┌──

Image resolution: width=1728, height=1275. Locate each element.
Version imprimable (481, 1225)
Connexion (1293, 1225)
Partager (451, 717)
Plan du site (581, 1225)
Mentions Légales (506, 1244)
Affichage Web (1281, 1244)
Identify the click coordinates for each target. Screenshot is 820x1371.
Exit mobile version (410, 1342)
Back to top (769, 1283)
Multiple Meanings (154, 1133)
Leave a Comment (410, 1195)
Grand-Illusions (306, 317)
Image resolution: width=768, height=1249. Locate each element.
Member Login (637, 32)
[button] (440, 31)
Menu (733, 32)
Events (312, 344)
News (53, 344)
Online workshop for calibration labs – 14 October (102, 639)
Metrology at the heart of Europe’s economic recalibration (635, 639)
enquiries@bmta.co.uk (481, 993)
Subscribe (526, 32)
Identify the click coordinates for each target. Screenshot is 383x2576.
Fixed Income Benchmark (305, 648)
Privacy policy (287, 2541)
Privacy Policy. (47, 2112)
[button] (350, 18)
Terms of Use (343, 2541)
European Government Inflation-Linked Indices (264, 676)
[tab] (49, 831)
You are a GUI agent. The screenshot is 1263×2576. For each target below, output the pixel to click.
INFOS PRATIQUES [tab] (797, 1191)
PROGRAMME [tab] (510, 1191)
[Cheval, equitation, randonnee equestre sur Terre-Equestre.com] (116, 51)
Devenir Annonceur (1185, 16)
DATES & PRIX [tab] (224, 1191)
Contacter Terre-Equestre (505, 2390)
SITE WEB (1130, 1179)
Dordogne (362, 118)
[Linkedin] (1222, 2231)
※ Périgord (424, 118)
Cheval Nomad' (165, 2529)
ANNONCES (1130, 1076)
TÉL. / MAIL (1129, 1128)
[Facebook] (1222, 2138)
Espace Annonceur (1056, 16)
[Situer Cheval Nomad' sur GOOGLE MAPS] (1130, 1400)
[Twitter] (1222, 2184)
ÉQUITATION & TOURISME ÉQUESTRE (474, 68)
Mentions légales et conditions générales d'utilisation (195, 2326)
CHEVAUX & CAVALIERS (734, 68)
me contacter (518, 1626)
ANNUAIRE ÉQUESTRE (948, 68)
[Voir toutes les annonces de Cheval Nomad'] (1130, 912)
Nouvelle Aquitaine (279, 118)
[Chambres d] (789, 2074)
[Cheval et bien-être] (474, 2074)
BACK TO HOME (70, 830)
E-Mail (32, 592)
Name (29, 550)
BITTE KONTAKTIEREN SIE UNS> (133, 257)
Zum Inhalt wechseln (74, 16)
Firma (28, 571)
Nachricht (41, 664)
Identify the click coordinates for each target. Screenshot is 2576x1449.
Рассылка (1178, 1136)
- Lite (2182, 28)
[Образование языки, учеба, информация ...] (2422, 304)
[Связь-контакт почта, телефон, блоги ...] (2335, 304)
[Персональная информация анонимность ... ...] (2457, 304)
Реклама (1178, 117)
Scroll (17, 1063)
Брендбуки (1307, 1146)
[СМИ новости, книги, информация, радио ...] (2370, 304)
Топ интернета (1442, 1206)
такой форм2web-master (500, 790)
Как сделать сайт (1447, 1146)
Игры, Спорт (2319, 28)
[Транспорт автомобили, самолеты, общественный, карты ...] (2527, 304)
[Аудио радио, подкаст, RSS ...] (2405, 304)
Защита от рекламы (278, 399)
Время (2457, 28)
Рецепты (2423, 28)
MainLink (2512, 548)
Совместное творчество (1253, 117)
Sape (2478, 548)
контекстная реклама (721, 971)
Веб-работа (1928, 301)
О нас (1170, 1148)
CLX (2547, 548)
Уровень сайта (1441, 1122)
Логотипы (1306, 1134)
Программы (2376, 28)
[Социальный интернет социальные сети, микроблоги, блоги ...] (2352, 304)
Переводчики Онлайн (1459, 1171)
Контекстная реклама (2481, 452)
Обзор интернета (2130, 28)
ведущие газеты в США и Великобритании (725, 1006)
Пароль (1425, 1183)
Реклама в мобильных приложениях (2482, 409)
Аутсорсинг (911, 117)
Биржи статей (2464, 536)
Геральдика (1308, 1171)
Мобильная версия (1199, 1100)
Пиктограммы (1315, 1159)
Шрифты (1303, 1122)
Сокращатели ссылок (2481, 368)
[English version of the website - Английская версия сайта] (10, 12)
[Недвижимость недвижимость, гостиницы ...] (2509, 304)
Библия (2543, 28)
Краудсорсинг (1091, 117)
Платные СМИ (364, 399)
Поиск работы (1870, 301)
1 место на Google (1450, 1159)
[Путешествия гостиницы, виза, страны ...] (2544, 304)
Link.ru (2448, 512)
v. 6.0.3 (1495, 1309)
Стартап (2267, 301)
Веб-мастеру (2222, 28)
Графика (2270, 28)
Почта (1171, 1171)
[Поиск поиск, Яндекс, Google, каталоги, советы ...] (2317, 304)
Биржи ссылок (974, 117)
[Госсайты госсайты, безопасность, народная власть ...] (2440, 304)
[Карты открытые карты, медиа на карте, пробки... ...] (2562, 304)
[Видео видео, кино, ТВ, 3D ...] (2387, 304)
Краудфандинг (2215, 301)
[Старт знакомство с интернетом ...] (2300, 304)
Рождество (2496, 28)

└──

Problem to work on
Copy out word for word each line of the listing, from the very first line down to the line containing "Affichage Web (1281, 1244)", and stop after that line.

Expected answer
Image resolution: width=1728, height=1275. Locate each element.
Version imprimable (481, 1225)
Connexion (1293, 1225)
Partager (451, 717)
Plan du site (581, 1225)
Mentions Légales (506, 1244)
Affichage Web (1281, 1244)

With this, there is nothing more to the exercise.